#### BRIEF 1:
Can you write out the passage on atomic-age monster movies from "Our hero is" up to and including "in Star Trek.)"?
#### BRIEF 2:
Which people or characters are mentioned by name in the passage on atomic-age monster movies?
===== DOCUMENT SEGMENT
But there was at least one silver lining to the radioactive cloud: monster movies.

Hollywood, never slow to exploit the money-making potential of total global annihilation (witness pretty much the entire oeuvre of Roland Emmerich), found in radiation the perfect cinematic foil. At a stroke, atomic energy made plausible the existence of a series of terrifying, never-before-seen threats to humanity.

Just think of the excitement: movie producers were suddenly free to create monsters as outlandish and weird as their imaginations could command. (Provided, of course, said monsters could be made from rubber and have enough room inside for a stuntman to blunder around unconvincingly).

From these more enlightened times, such ideas seem patently childish. Which is probably why Dreamworks thought they’d be fertile ground for a gentle, family-friendly parody: Monsters vs Aliens (2009).

Our hero is Susan, an everyday small-town girl living a blandly anonymous life. However, her bucolic suburban existence is shattered when she’s transformed into a 49-foot-tall version of herself after being hit by a meteorite containing ‘quantonium’: the baffling-and-clearly-bollocks science element. (See also Scotty’s famed ‘dilethium crystals’ in Star Trek.)
==========
===== PROVIDED MATERIAL
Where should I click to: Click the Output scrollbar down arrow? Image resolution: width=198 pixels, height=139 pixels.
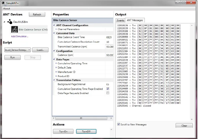pyautogui.click(x=192, y=119)
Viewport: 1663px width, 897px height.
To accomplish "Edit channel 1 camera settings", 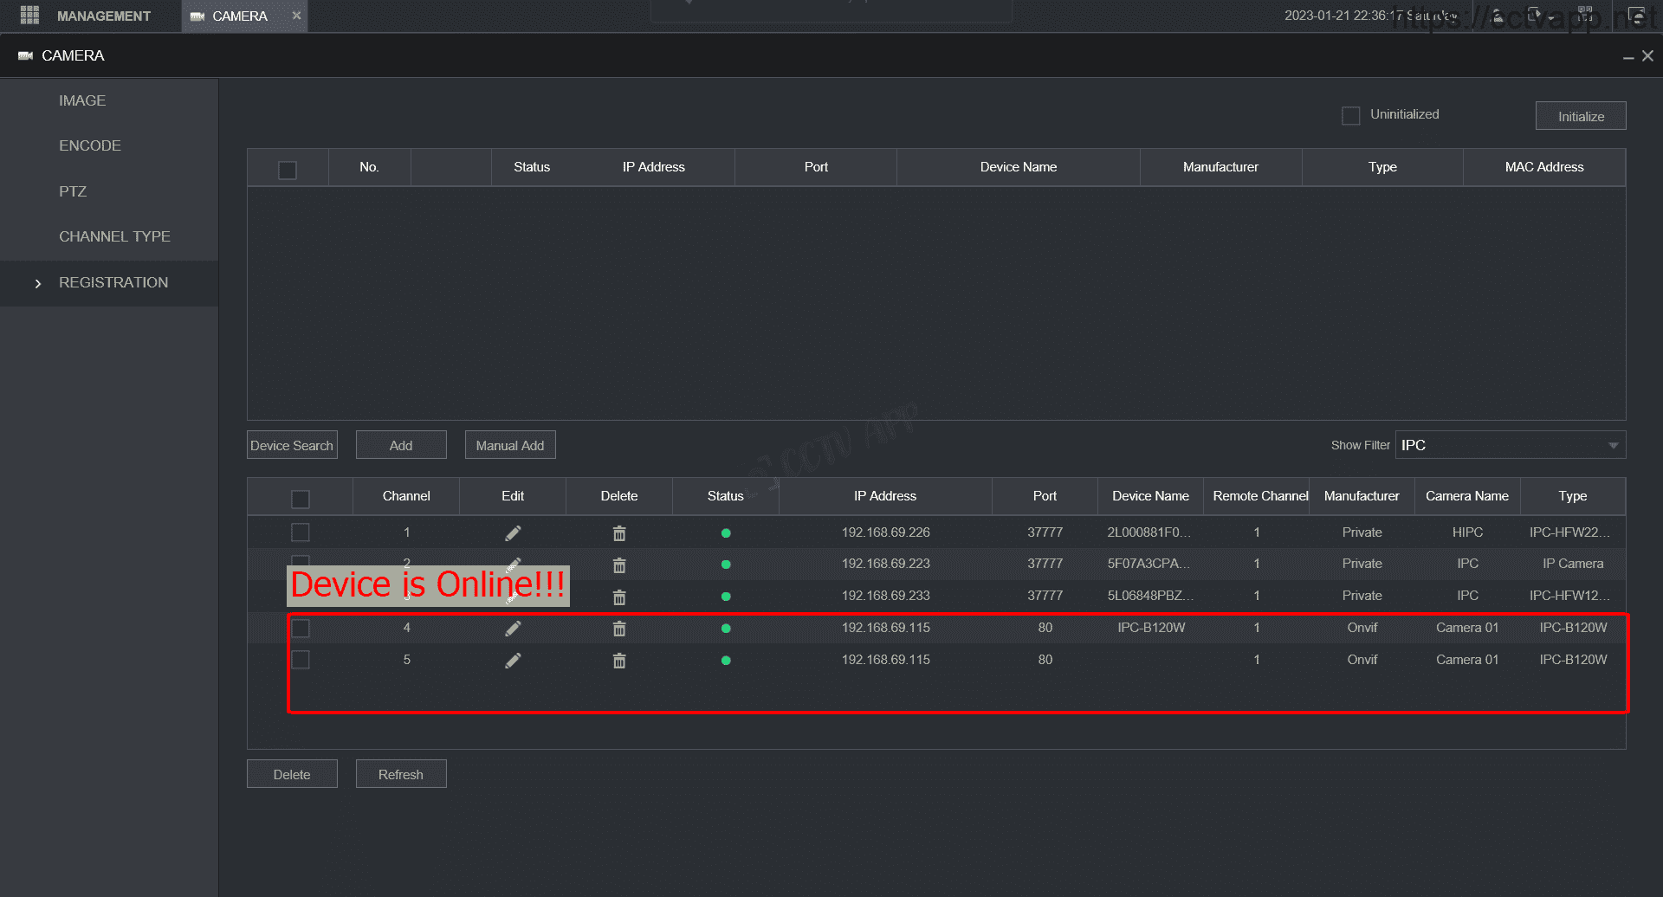I will tap(513, 533).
==========
#### WRITTEN RESPONSE 1:
Our hero is Susan, an everyday small-town girl living a blandly anonymous life. However, her bucolic suburban existence is shattered when she’s transformed into a 49-foot-tall version of herself after being hit by a meteorite containing ‘quantonium’: the baffling-and-clearly-bollocks science element. (See also Scotty’s famed ‘dilethium crystals’ in Star Trek.)

#### WRITTEN RESPONSE 2:
- Roland Emmerich
- Susan
- Scotty